:: Material for this task ::
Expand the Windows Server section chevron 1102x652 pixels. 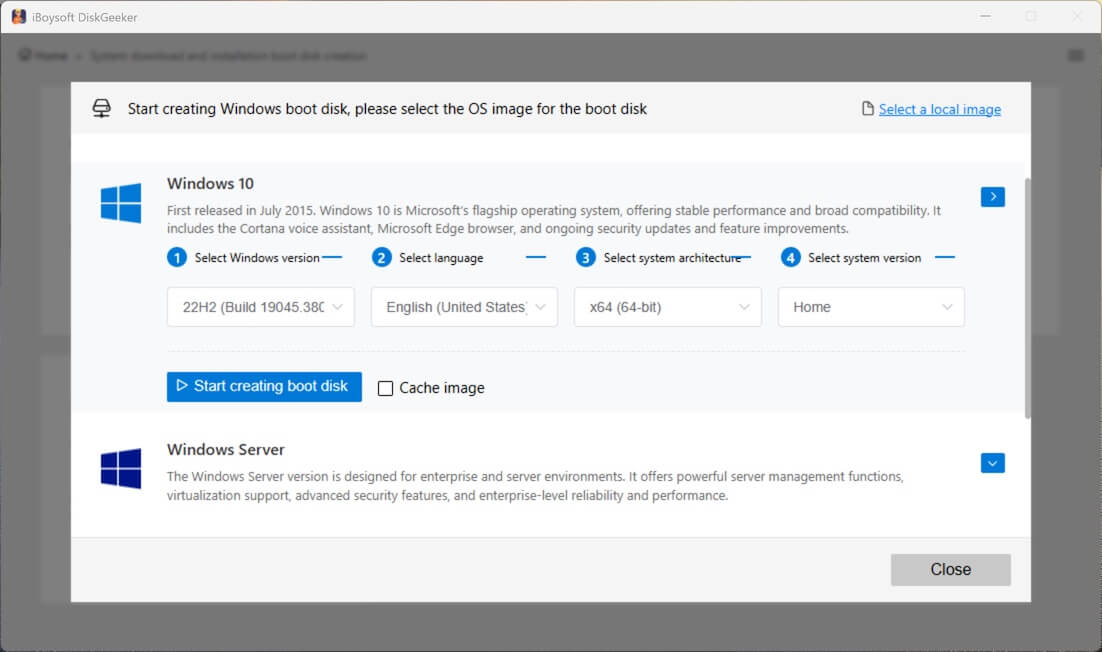coord(992,463)
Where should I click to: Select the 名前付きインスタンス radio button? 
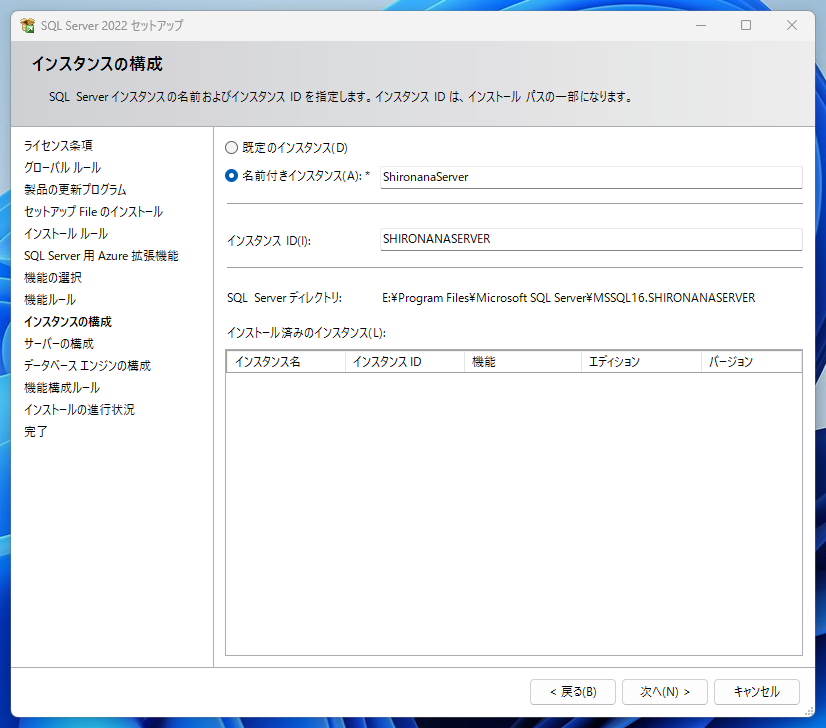click(x=230, y=175)
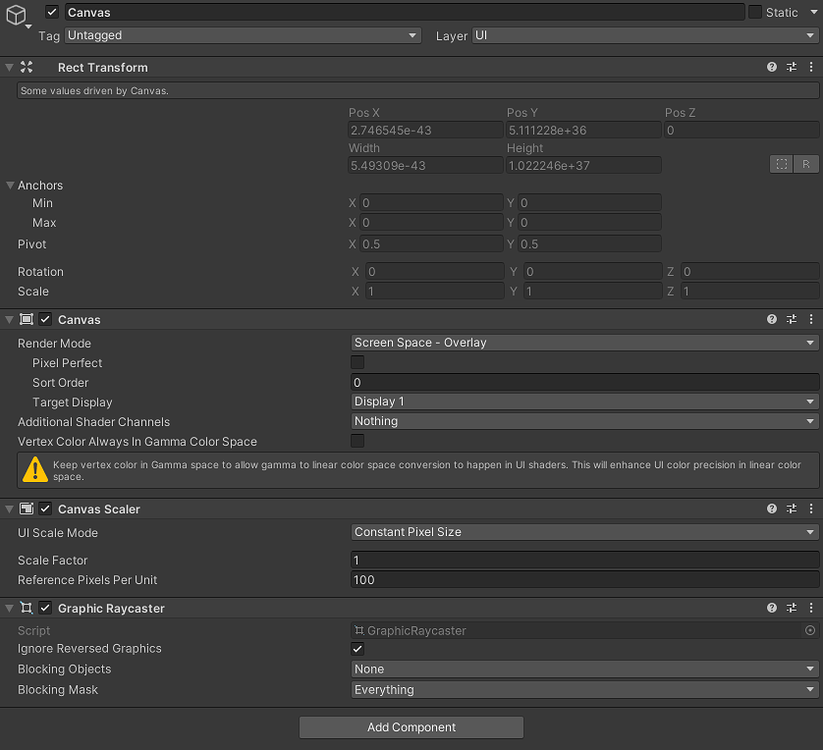Open the Rect Transform three-dot options menu
This screenshot has width=823, height=750.
[x=811, y=67]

:: What is being asked ::
Your answer should be the lines above from the one that contains "Where should I" through the last, set down exactly, with the pictures removed.

:: Task response ::
Where should I click to: Select the 名前付きインスタンス radio button? 
click(x=230, y=175)
Open the Rect Transform three-dot options menu
This screenshot has width=823, height=750.
[x=811, y=67]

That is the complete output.